> **Problem to work on**
Translate this sentence from the Fairmount Line article into Spanish: "The state will put out a request for proposal for the 30 DMUs at the end of the year, with expected delivery in 2018 and complete delivery in 2020."

[start of Page excerpt]

Next stop for Fairmount Line: Weekend hours, lower fares and a new Blue Hill Avenue station

Transportation Sec. Richard Davey announced investments in the Fairmount Line. Also shown, at left: State Sen. Linda Dorcena Forry, Councillor Charles Yancey, Gov. Patrick. Photo by Susana Hey/MBTA

Gov. Deval Patrick came to Mattapan on Thursday morning to roll out a flurry of planned improvements to the Fairmount commuter rail line, including plans for a new station on Blue Hill Avenue and — more immediately— regular service on the weekends starting next month.

“Everywhere the train has gone has been good for the local economy and that’s why we feel so strongly about this kind of investment,” Patrick said.

Work is expected to begin on the roughly $25.2 million station late next year, with construction lasting 18 to 24 months, according to state Transportation Secretary Richard Davey. The station is expected to be similar to the Yawkey Way and Four Corners stations.

“These commuter rail stations are not complicated to build but they’ll be doing this around an active track so that will take some time,” explained Davey.

With the new stop, Davey said it will take only 20 minutes to travel from Mattapan to downtown Boston. State Rep. Russell Holmes, who represents Mattapan and has pushed for the station since being elected, estimates that the new stop will shave an hour off rides to and from downtown–ultimately freeing up 10 days of a person’s life per year that would have been spent commuting.

The governor also announced Thursday that the MBTA will spend an estimated $250 million to buy 30 Diesel Multiple Units (DMU) that will be used on the Fairmount Line in the coming years. The self-propelled rail cars can run on commuter rail tracks as single cars or connected to two or three cars. While not common in the United States, DMUs are popular in Europe and Asia, and offer an alternative to the heavy locomotives on the commuter rail now, allowing for rapid transit service similar to the subways on the Red and Orange lines.

The state will put out a request for proposal for the 30 DMUs at the end of the year, with expected delivery in 2018 and complete delivery in 2020.

“The introduction of DMUs on the Fairmount Line will reduce travel times and offer more options for travelling in and out of downtown Boston,” said MBTA General Manager Dr. Beverly Scott.

[end of Page excerpt]
[start of Records provided]

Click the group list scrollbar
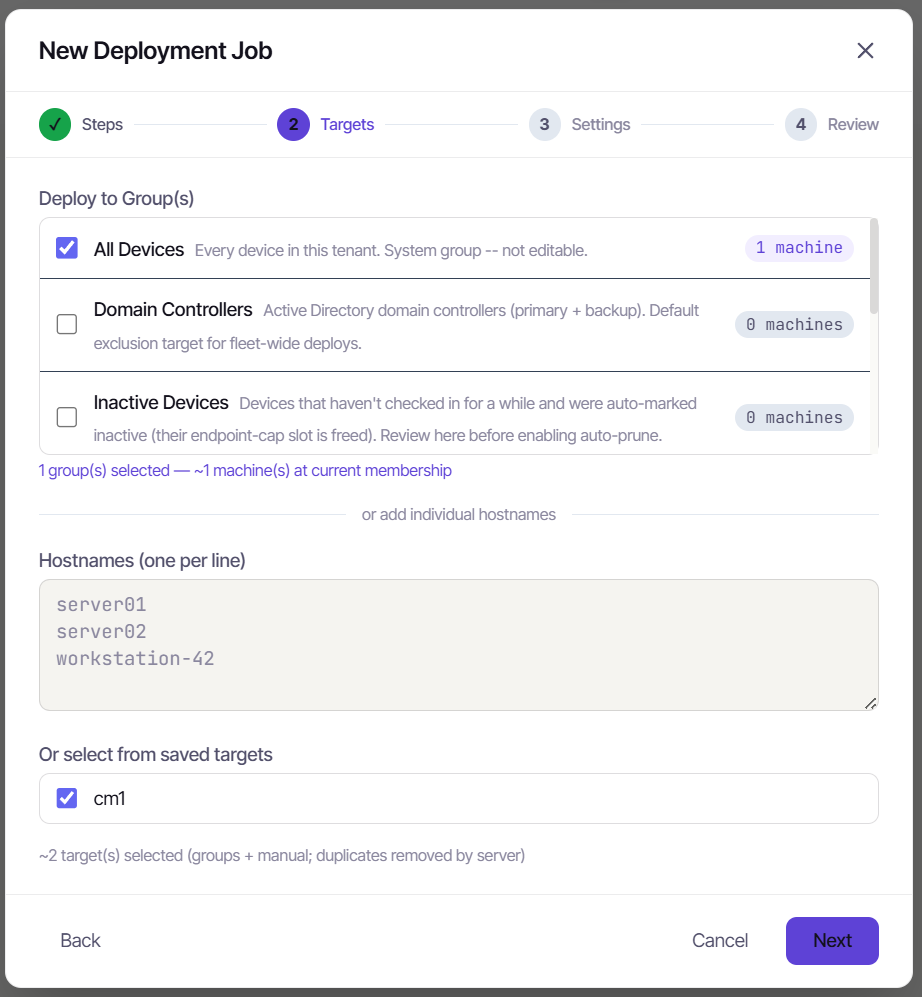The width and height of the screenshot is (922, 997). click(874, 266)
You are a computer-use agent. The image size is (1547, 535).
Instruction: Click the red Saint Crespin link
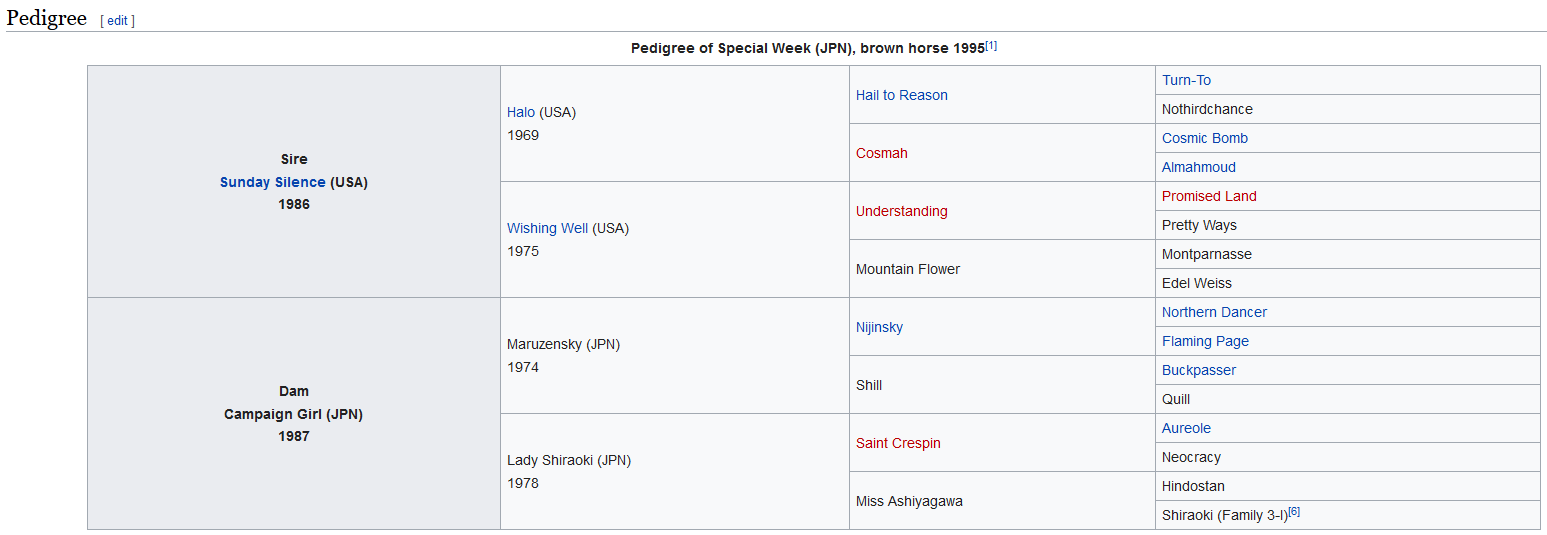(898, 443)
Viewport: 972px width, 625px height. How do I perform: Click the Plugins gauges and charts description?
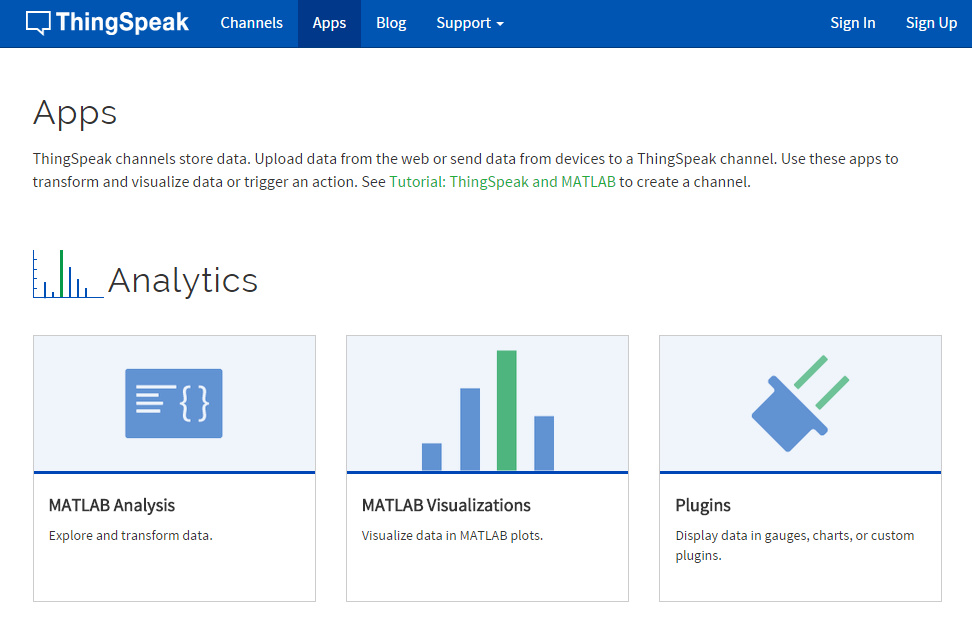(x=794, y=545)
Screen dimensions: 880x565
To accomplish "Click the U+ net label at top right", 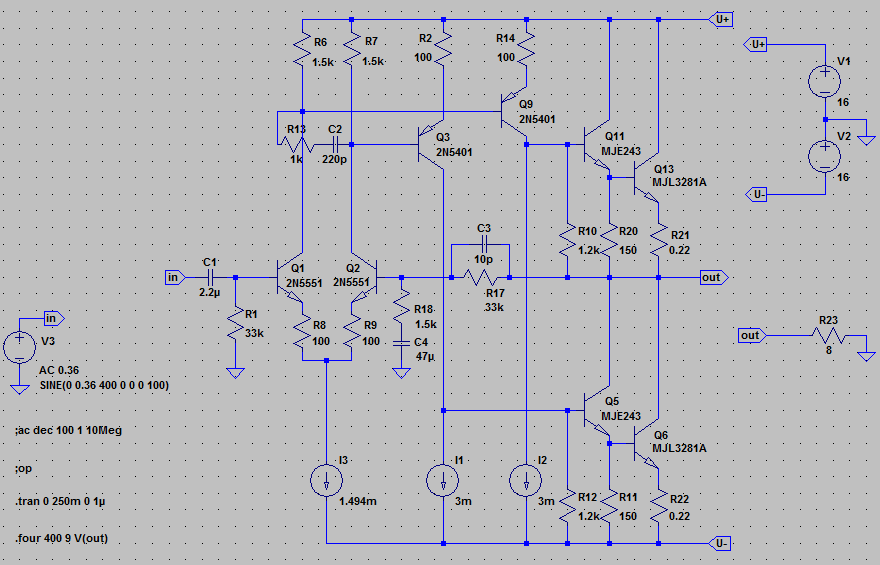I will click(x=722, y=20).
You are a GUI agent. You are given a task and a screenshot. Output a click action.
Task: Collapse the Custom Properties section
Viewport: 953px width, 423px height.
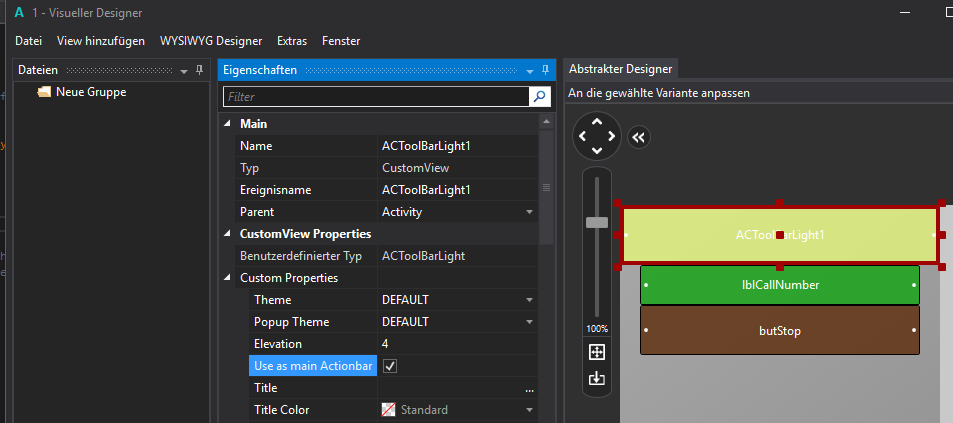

[end of Records provided]

> **The reply**
El estado publicará una solicitud de propuestas para las 30 DMU a finales de año, con la entrega prevista para 2018 y la entrega completa en 2020.